Some 78% of adults said they were living comfortably or doing “okay” financially, up from 75% in 2020 and the highest level since the survey began in 2013, the Fed’s survey showed. Financial well-being increased among all racial and ethnic groups, with a noted jump among Hispanics.

Healthier household balance sheets overall are due to a combination of pandemic-era direct cash payments and enhanced unemployment benefits that cushioned the economic blow of the pandemic on Americans in 2020 and part of 2021, rising asset prices, as well as a tight jobs market which is fueling strong wage gains.

Fed officials added that the sharp rise in children attending in-person schools and the temporarily enhanced child tax credit passed earlier in 2021 also likely contributed.

The share of Americans who said they would be able to cover a hypothetical $400 emergency expense using cash, savings or a credit card paid off on the next statement also rose to the highest level since the survey began, to 68% from 64% in 2020, the Fed said.

Plentiful Jobs, but for How Long?

The Fed is currently trying to rein in inflation that is running at a 40-year high.

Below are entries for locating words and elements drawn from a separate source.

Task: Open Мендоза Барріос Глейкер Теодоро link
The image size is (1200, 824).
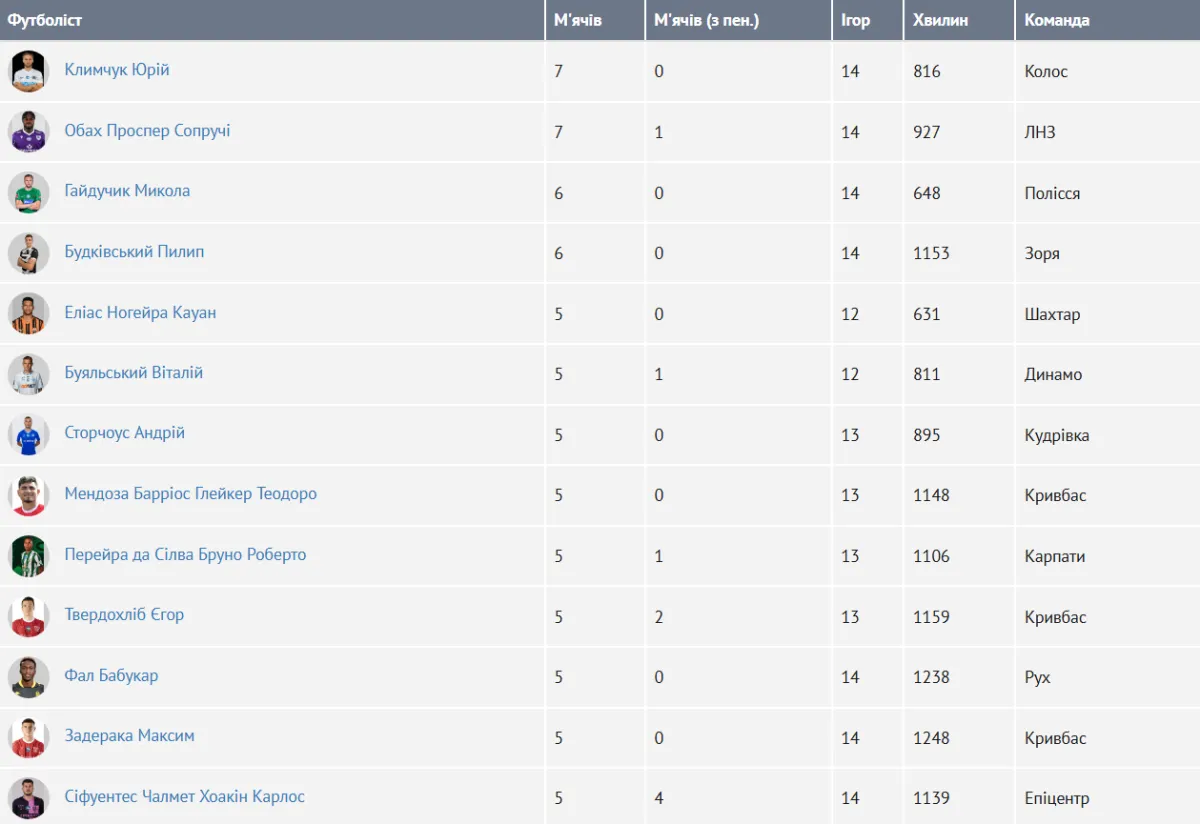Action: coord(191,494)
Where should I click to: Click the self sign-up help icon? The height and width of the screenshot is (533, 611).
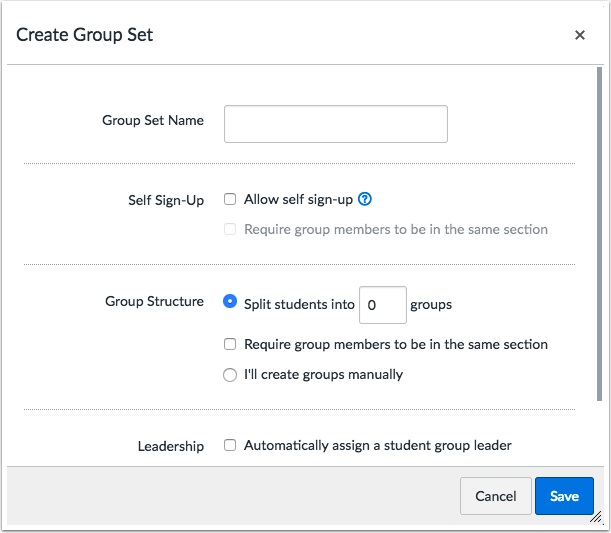tap(365, 199)
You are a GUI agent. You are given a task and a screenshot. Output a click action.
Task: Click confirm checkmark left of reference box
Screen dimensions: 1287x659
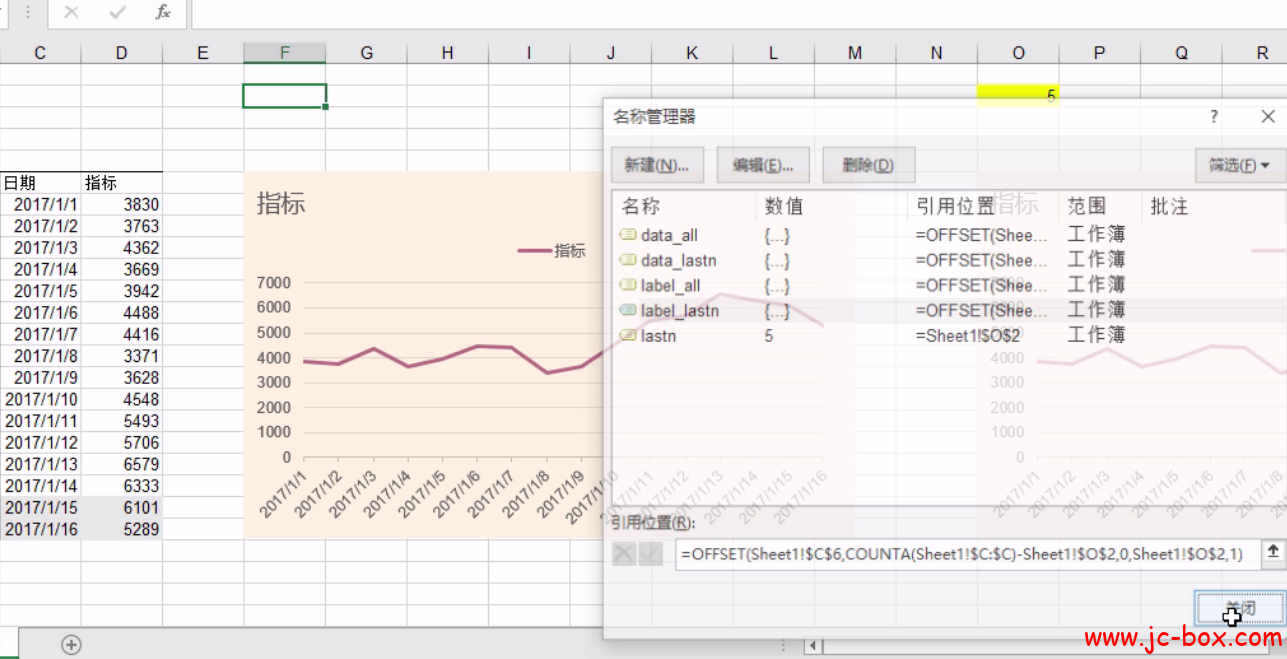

It pivoted late last year to a more aggressive monetary policy stance after two years in which it had kept financial conditions purposefully loose to shield the economy from the worst of the pandemic.

The central bank began its tightening cycle in March and has already raised its benchmark overnight lending rate by 75 basis points. It is trying to dampen demand among U.S. consumers who still have spending power despite a surge in prices exacerbated by depleted supply chains caused by the war in Ukraine and periodic pandemic-related lockdowns in China.

The Fed is closely watching the U.S. unemployment rate, which at 3.6% currently, is back near pre-pandemic levels. The Fed is striving to choke inflation without causing outsized job losses more likely to impact the very same communities who have benefited the most from a tight labor market.

For now, there are few alarm bells. The financial well-being report showed that late last year, when the unemployment rate was still higher, 15% of workers said they had switched jobs in the past year and that most who had done so said the job change was an improvement.

Around 22% of employees worked from home in the fall of last year, down from 29% in the previous year, and well above the 7% who worked completely from home before the pandemic.

Most workers reported wanting to continue to do so, citing a better work-life balance, and said they would be about as likely to look for a new job if they were forced to return to the office as if their employer implemented a pay freeze, the Fed report said.

This article was provided by Reuters.